A minimalist aesthetic, coupled with a cultivated regard for antiquity, found ready resonance in Japan.
However, with lacquer art, Japanese artisans didn't simply preserve what they learned; they transformed it, technically and aesthetically, most notably through maki-e, in which gold or silver powder is delicately sprinkled onto wet lacquer and sealed through successive layers. The result is decorative brilliance and a surface where light is carefully modulated and controlled.
Also added is a marked preference for mother-of-pearl inlay, whose shifting iridescence offers a counterpoint to the steady glow of metal, a practice facilitated by the country's ready access to marine resources.
With its emphasis on precision and restraint, the latter achieved through a measured use of pictorial emptiness in the depiction of nature and the seasons, the technique reached a highly refined, codified form during the Edo period. In this phase, its influence extended not only to Europe but also, in a reversal of earlier transmissions, back to China during the Qing Dynasty (1644-1911).
A handled teapot with floral motifs, produced by imperial workshops during the Qing Dynasty (1644-1911). [Photo provided to China Daily]
The ongoing exhibition includes several works that attest to this two-way exchange. Among them, a lacquer fan, a rectangular box with a parcel-wrapping motif, and a handled teapot with floral decoration — the latter two from the Qing imperial collection. In these pieces, gold set against black, whether a delicate sprinkling or in painted petals, speaks to the adoption of Japanese lacquer artistry by Chinese practitioners.
Meanwhile, by the 18th century, Chinese lacquerware already played a significant role in shaping the European taste for Chinoiserie — a style that draws on imagined or adapted elements of Chinese art, reinterpreted through a Western lens — its distinctive visual language finding expression across a range of media, from furniture to interior decoration. In this context, lacquerware also formed part of the imperial gifts presented by the Qianlong emperor to the Macartney Embassy of 1793, a British diplomatic mission sent to the Qing court in hopes of expanding trade between the two countries.
Yet the embassy did not achieve its immediate aims. The Qing court, confident in the sufficiency of its system, saw little need to accommodate such demands, while British interests lay less in objects of refinement than in the expansion of trade on terms favorable to their own commercial ambitions, which would, in time, be pursued through invasion.
The Qing court's loss in the Opium Wars led to the signing of unequal treaties and the opening of ports. Set against this broader trajectory, the lacquerware once presented as diplomatic gifts appears in a more complex light: not only as an expression of aesthetic accomplishment, but as a quiet prelude to a changing world in which the balance of power had decisively shifted, redefining the terms of cross-cultural encounters."In lacquerware, utility and beauty are never apart: it holds, it adorns, it endures.
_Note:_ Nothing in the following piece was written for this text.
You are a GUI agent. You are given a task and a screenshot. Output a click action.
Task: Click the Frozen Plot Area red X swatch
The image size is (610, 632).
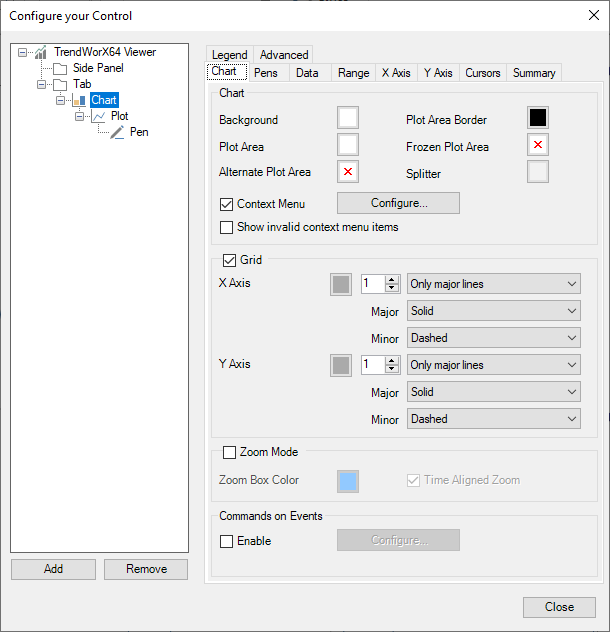pos(538,146)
It is a bearer of daily use and of histories long past," Xi says.
Trilogy in LacquerThe Art of Chinese Lacquerware from the Song to Qing Dynasties
Time: Till May 10
Venue: Suzhou Museum West苏州博物馆西馆

As Suzhou Museum's first exhibition on lacquerware, the exhibition is based on lacquer pieces from the collection of the Asian Art Museum of San Francisco and artifacts from eight museums across China, featuring 175 pieces/sets of exquisite objects, including Song- and Yuan-Dynasty lacquerware and Ming- and Qing-Dynasty imperial court lacquer pieces.